O querido amigo, um tanto perplexo, ao ouvir a minha síntese da odisseia de seus compatriotas, respondeu-me então que havia visitado somente as nações africanas lusófonas. Tinha-se tomado de amores, sobretudo, pela capital de Angola, a adorável Luanda, de modos brandos e educados – traços da personalidade dos portugueses.    

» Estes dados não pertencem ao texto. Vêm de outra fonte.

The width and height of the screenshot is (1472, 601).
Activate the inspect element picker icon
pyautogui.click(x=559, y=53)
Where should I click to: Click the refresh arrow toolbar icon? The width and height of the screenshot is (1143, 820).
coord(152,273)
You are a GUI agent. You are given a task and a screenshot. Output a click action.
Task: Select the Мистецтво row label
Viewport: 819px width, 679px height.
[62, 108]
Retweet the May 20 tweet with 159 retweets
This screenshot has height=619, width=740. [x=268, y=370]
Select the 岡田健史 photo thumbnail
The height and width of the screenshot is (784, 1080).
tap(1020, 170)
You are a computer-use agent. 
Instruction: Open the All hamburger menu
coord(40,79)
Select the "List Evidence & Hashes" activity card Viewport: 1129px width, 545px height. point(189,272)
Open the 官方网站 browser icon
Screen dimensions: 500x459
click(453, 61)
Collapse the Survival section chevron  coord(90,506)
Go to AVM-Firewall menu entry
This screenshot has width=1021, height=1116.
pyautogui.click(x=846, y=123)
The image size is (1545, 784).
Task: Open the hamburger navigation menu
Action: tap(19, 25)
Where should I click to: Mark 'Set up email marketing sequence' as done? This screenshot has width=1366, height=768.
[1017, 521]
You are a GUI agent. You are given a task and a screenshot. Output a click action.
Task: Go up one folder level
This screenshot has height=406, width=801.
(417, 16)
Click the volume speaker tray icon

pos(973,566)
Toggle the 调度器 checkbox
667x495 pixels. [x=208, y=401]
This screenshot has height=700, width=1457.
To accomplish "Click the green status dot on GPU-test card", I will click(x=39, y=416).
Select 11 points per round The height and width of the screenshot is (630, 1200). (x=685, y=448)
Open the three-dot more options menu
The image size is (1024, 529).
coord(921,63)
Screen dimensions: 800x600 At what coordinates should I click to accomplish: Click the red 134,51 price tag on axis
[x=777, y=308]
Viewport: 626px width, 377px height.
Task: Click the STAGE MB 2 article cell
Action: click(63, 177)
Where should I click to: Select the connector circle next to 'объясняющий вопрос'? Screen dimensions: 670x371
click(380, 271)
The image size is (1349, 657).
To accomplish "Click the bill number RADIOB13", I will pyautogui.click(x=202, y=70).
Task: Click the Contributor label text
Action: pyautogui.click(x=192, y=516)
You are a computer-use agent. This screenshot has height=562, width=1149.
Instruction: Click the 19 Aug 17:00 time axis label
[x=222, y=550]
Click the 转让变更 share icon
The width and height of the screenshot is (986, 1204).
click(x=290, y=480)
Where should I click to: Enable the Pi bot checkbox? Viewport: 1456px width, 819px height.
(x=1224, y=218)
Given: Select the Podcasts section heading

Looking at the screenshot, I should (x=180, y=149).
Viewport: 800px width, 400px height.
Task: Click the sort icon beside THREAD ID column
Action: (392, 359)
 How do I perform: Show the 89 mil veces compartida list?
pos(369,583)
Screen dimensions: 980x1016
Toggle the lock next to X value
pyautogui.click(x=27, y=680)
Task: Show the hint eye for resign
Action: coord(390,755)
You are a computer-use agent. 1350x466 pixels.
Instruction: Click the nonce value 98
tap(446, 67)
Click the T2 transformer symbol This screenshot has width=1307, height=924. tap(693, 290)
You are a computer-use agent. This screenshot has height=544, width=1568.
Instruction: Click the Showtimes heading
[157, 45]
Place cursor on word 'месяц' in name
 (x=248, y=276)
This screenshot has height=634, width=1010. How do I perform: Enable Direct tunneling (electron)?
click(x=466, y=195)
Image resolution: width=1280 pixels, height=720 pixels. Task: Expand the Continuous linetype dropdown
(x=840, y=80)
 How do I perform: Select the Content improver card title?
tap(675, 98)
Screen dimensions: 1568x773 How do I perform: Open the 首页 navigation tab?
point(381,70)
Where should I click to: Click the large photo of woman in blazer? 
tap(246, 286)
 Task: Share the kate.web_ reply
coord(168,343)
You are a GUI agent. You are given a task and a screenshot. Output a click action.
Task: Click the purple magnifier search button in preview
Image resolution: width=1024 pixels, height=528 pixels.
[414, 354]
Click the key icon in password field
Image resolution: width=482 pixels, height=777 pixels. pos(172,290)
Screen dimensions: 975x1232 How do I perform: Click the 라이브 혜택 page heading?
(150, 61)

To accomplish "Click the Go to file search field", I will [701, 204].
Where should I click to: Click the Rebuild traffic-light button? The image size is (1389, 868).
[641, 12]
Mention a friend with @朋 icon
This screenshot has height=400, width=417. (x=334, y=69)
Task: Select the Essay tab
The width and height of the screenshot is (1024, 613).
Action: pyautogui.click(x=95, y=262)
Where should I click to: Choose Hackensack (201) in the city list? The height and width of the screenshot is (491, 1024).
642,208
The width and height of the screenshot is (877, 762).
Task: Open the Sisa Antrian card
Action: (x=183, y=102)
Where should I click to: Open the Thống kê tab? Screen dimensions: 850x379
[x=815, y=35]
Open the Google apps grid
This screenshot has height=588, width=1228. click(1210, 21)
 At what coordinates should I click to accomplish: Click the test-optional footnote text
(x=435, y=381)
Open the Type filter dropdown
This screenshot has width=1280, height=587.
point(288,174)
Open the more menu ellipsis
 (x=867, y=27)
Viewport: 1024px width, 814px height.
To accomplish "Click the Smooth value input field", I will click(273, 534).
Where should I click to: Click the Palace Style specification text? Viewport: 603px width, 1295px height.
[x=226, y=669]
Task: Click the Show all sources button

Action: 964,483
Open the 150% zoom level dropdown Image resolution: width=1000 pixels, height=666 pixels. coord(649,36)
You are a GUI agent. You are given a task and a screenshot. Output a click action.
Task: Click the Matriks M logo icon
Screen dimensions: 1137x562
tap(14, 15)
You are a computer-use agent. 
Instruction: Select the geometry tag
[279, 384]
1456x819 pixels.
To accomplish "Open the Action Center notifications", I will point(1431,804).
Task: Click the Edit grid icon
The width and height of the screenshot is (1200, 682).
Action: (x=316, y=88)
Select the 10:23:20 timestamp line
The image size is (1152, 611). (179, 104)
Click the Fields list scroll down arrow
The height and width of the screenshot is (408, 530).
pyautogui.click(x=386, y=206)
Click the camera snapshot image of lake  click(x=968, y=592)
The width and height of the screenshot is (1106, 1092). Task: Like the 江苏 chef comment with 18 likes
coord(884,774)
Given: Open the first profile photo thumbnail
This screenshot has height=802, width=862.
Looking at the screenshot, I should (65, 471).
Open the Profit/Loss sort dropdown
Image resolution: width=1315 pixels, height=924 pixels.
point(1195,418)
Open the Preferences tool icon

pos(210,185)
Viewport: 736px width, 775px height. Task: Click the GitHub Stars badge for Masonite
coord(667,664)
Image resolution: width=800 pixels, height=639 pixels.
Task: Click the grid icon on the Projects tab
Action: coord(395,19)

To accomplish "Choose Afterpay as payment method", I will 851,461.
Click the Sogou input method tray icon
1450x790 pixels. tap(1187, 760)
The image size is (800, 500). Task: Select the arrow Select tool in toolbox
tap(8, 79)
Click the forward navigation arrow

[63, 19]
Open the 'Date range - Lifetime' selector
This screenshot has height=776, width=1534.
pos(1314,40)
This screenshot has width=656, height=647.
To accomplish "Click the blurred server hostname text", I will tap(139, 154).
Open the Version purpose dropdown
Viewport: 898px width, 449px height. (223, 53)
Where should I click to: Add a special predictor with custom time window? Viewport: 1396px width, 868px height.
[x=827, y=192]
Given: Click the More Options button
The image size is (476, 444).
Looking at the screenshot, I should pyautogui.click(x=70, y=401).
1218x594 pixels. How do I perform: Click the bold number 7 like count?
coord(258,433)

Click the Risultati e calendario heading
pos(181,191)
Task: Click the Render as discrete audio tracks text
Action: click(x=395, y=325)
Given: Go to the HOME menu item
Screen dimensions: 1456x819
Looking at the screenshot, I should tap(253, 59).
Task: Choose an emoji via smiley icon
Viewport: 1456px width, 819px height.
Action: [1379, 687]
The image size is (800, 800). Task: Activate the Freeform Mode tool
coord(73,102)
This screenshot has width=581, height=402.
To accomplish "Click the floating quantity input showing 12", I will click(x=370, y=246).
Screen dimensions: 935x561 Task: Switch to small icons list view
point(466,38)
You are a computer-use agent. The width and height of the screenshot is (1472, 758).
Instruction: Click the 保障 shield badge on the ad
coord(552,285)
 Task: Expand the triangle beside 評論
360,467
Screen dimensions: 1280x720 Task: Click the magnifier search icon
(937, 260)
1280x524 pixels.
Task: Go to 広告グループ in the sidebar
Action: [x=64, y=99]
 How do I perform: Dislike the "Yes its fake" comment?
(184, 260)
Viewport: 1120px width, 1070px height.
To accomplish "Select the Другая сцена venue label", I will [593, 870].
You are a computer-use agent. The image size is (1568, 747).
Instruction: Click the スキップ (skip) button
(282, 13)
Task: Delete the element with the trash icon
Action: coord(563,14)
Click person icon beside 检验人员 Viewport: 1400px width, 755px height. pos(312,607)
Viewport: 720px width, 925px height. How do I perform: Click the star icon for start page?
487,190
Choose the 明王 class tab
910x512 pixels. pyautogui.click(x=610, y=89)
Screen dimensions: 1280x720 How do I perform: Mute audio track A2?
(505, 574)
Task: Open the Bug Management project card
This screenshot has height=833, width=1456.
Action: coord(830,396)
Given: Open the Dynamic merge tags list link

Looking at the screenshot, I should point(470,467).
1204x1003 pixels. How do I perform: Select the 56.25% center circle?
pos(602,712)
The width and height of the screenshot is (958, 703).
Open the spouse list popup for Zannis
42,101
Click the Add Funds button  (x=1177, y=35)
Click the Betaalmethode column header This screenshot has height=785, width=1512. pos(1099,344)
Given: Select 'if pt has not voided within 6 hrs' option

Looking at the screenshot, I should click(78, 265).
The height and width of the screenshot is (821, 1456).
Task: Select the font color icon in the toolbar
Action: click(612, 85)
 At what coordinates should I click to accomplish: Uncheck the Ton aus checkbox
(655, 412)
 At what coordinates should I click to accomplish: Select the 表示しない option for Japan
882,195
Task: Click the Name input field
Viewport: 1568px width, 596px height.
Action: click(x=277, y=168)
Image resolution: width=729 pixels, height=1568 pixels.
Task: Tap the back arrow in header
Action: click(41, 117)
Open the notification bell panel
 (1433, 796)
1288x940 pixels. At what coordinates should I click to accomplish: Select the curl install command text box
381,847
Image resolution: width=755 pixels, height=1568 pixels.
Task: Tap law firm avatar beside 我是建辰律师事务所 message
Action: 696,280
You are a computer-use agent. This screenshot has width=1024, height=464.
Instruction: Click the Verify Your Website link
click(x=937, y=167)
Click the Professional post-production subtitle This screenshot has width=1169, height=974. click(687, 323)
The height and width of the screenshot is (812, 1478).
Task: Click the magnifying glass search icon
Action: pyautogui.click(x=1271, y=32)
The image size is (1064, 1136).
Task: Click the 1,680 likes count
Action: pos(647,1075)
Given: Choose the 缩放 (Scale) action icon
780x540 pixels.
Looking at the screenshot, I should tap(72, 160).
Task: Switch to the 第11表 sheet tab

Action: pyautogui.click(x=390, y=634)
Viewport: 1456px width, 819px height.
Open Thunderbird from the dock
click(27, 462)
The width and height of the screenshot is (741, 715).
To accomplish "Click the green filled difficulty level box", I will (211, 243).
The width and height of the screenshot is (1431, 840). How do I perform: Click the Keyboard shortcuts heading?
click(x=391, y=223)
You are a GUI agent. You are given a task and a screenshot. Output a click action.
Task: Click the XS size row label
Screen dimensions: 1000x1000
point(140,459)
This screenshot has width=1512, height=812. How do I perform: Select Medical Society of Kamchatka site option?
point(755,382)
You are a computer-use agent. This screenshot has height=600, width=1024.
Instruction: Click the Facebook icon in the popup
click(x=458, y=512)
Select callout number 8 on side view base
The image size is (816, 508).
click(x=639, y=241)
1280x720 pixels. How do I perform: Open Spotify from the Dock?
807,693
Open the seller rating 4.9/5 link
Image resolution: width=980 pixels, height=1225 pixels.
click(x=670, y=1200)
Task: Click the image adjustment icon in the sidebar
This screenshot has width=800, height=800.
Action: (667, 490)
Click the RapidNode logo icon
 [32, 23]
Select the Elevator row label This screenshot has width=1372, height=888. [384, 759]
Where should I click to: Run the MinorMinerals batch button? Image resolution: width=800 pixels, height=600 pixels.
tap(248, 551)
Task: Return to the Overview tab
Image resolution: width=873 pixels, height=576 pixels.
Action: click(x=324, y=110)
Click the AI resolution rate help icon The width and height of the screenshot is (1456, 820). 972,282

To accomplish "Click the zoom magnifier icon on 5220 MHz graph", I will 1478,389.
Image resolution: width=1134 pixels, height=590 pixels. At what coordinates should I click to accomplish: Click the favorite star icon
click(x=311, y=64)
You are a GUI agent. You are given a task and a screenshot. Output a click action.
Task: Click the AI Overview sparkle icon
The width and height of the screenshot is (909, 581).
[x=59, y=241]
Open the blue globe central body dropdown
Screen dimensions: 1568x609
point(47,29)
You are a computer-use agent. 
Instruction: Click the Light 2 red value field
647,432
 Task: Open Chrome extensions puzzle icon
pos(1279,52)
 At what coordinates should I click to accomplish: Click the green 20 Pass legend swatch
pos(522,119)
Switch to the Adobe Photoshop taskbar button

Desperta a atenção na capital angolana, claro, a própria cidade debruçada sobre o Atlântico, como a Metrópole Lisboa à Foz do Rio Tejo, e as duas primeiras capitais do Brasil – Salvador, na Baía de Todos os Santos, e Rio de Janeiro, a Cidade Maravilhosa, diante da Baía da Guanabara. Luanda chama-se, na verdade, São Paulo de Assunção de Luanda, e comemorará, no dia 25 de janeiro de 2020, os 444 anos de sua fundação, em 1576, pelo fidalgo Paulo Dias de Novais (1510 – 1589), neto, por parte de pai, do navegador Bartolomeu Dias (1450 – 1500), primeiro europeu a ultrapassar, em 1488, o Cabo das Tormentas, próximo à atual Cidade do Cabo, na África do Sul, rebatizado depois de seu feito para Cabo da Boa Esperança.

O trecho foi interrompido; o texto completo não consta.